Over the last two years after Alibaba’s investment, the focus has shifted to moving from being an online payment services provider which is offered on multiple sites. Paytm is increasingly trying to move vendors onto its site creating a closed ecosystem. This is like the evolution of WeChat from a messaging system to an integrated marketplace. This is a defensive move as economies of scale seem to be the optimum model in eCommerce sites as Alibaba and Amazon demonstrate.
Marketing Channels in the Paytm Business Model
Paytm has faced an educational problem in persuading customers to try its novel electronic payments system. As a result, it has had to use a variety of channels in the Paytm business model. The most important of these were the partnerships that it established originally with mobile providers.
In their billing, they offered Paytm as an option and this allowed Paytm to reach millions of customers at low cost quickly. Each additional payment customer added large numbers of users and increased awareness of non-converted Indian of the ubiquity of the platform.
Paytm invested heavily in cricket and TV advertising. This clearly created awareness and provided credibility to the brand as it drew on the status of existing advertisers of major sporting events.

Finally, demonetisation in India in 2016 increased Paytm’ user base by over 20 million in less than a month as people were forced away from cash banking and chose to use Paytm rather than use retail banks
Customer Relations in the Paytm Business Model
Paytm does not do customer relations with its users. It has no telephone or publicly available email or chat functionality. This is common to other eCommerce sites which focus on driving down their cost base.
Revenue Models
Paytm has several different revenue models. These can be grouped into two classes. Firstly, it makes commissions on many of the transactions that customers use the platform for. These are generally paid for by vendors rather than the users directly. The goal is to decrease friction and encourage more use of Paytm.
The other major revenue source is the interest that Paytm makes on its escrow accounts. When customers load their digital wallets Paytm banks this money in short term money market accounts. Whilst it has no right to the underlying capital it offers customers no interest and so as it grows it has substantial amounts of capital under management.
Key Resources
The key resources that Paytm has are its Reserve Bank of India licence and the design/software culture around designing applications that are easy for hundreds of millions of poorly educated Indians to use.
The RBI licence is critical. This is an unusual banking licence in India and seems to be specific to Paytm. It has allowed it to bypass substantial levels of regulations and acts as a barrier to entry for other competitors looking to imitate it.
Key Activities
As a payment provider Paytm is exceptionally vulnerable to fraud and security risks so it has to take significant efforts to prevent fraud and protect customers money.

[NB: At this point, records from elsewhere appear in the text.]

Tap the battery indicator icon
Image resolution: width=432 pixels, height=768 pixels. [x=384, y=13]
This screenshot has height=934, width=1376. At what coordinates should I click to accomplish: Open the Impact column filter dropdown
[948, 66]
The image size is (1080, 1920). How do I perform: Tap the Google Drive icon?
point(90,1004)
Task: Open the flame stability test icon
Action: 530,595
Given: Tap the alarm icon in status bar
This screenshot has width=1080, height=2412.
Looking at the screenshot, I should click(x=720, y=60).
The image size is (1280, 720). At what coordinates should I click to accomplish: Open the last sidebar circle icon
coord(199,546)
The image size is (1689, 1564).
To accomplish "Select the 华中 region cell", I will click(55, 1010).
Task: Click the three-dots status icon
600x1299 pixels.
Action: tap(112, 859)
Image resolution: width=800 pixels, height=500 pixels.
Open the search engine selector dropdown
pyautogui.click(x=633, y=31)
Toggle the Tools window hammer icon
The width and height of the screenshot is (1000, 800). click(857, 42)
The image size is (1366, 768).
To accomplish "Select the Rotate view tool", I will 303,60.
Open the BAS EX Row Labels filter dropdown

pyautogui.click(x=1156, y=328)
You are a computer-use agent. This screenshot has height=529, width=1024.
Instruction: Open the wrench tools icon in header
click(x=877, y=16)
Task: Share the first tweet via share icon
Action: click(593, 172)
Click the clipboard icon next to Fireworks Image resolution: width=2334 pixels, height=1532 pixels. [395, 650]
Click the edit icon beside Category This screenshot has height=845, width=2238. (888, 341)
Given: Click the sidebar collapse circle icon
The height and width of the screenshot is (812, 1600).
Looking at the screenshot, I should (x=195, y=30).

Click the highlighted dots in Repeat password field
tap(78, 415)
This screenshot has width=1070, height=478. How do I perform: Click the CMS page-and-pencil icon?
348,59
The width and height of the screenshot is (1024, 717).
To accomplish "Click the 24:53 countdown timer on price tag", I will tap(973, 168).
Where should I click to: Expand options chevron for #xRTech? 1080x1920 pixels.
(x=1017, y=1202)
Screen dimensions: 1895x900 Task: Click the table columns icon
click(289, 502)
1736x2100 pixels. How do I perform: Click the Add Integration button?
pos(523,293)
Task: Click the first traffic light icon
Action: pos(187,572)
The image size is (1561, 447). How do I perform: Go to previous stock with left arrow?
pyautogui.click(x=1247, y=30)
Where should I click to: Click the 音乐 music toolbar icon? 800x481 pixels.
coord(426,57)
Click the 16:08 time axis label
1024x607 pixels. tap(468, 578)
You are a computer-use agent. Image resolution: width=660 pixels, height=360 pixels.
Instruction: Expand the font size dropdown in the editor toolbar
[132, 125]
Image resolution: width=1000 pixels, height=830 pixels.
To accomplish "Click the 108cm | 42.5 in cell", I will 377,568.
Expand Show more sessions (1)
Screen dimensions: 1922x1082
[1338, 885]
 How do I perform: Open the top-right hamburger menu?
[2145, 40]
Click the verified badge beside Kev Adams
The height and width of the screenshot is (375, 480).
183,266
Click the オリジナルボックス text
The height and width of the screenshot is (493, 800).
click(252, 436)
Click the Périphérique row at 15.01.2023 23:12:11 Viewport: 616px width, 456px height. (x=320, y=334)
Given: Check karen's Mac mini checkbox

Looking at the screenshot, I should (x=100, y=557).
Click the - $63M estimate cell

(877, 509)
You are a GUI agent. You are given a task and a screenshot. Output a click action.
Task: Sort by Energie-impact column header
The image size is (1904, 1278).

It is also involved in continually improving the platform to encourage the use and take a larger spare of consumers digital wallets.
Key Partners
Paytm’s key partners are the banks that provide it with escrow services and payment gateways into the traditional banking system. It is starting its own banking operations to reduce this dependence.
It has partnerships with many organizations that collect payments from Indian consumers for both online and offline services including mobile phones, cable TV subscriptions and sporting events
Costs
Again, like Souq, the Paytm business model is very cost-driven. The platform is designed to deliver services at scale with new customers being served at close to zero additional marginal cost. The most expensive is the platform and the cost of new customer acquisition. Like many eCommerce businesses the cost to acquire a customer is significantly higher than the revenue made on the first or even third purchase.
The largest cost going forward will be the compliance requirements for fraud and security with over 65 million customers have gone through the know your customer process to help avoid money laundering.